It has been very busy on the medical visa front since my return to Haiti. We are working actively on 5 cases at the moment: a boy with urinary obstruction, a baby with an imperforate anus, a little club foot boy, a severe case of scoliosis in one of Dorothy's children, and a congenital amputee named Whitney who is a little spitfire! She talked to me on the phone last night and commanded, "Miss Kez, don't you forget about me, OK?"
On Monday, I saw 12 patients here at the Shoebox. Some were not visa candidates but here are a few that were:
Emerson, a little cleft lip baby from the ravine
Widenico has a bowed leg
Nervens' scapula pops out of joint with any movement. I need to get a second opinion on him; with my limited expertise, I'm not sure if his problem could be repaired surgically.
Casimyr is another urinary obstruction. I don't think he wanted his photo taken :)

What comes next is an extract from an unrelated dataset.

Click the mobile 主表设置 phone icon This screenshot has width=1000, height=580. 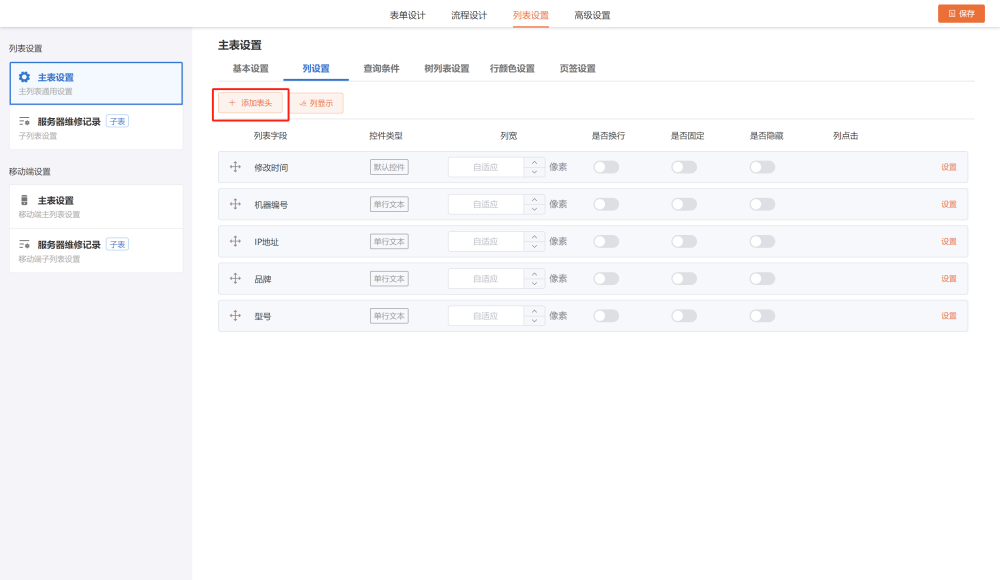click(25, 200)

Mackencia was 9 days old when a candle fell on her mattress and caught it on fire. She was burned on both feet, so severely on the right foot that she now has a burn contracture that has deformed her foot and makes it very painful for her to walk. She will probably need orthopedic and plastic surgery.

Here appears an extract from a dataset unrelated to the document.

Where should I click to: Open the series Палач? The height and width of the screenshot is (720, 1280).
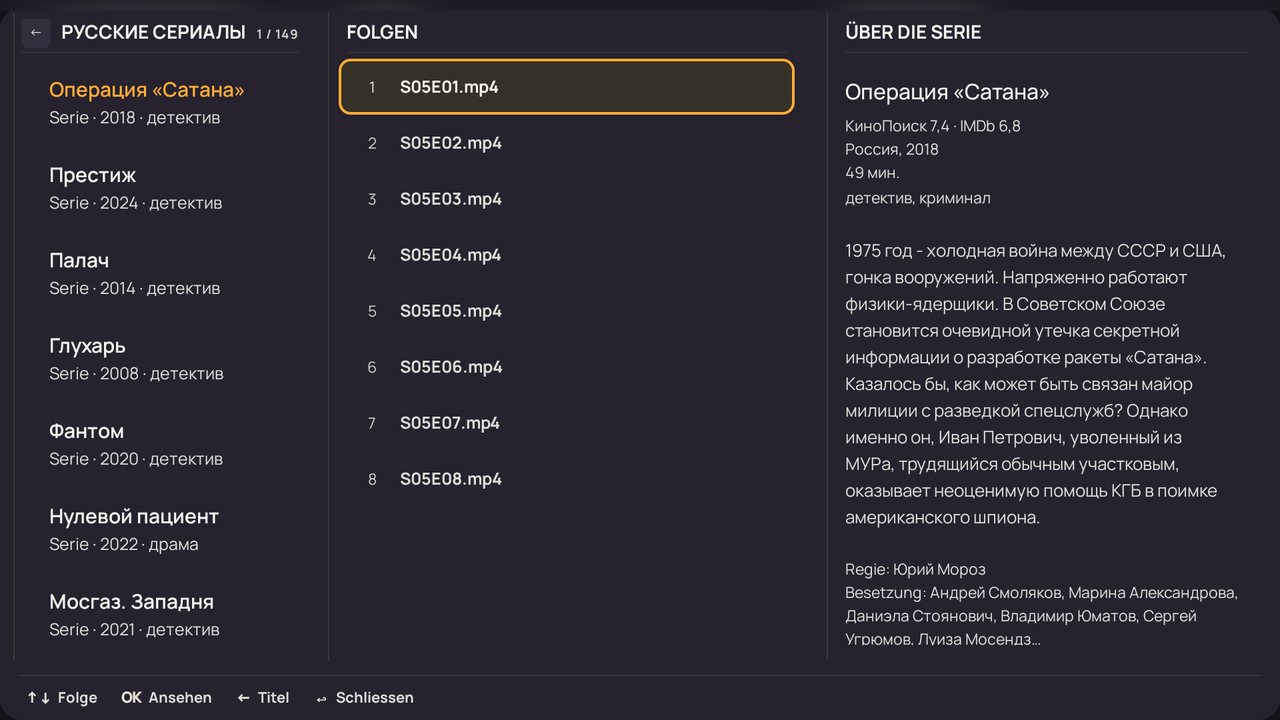coord(171,273)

Sendhie, Edjour, and I spend hours on each case here in Haiti getting together the necessary paperwork on each child, while Vanessa, Tami and the team in the US spend days finding doctors, hospitals, and host families. At the moment, our biggest obstacle is the Haitian passport office. It was closed for several months after the earthquake and though it is open now, it is working at a snail's pace. In a place of such corruption as Haiti, the options are to wait months for each passport or to slip money to someone and hope that they actually deliver. We don't want to do either. Currently, we have spoken with several employees at the National Archives, explaining what we do and how the children cannot wait months, and now we pray that sympathy and honesty will win over greed. Please join us in our prayer!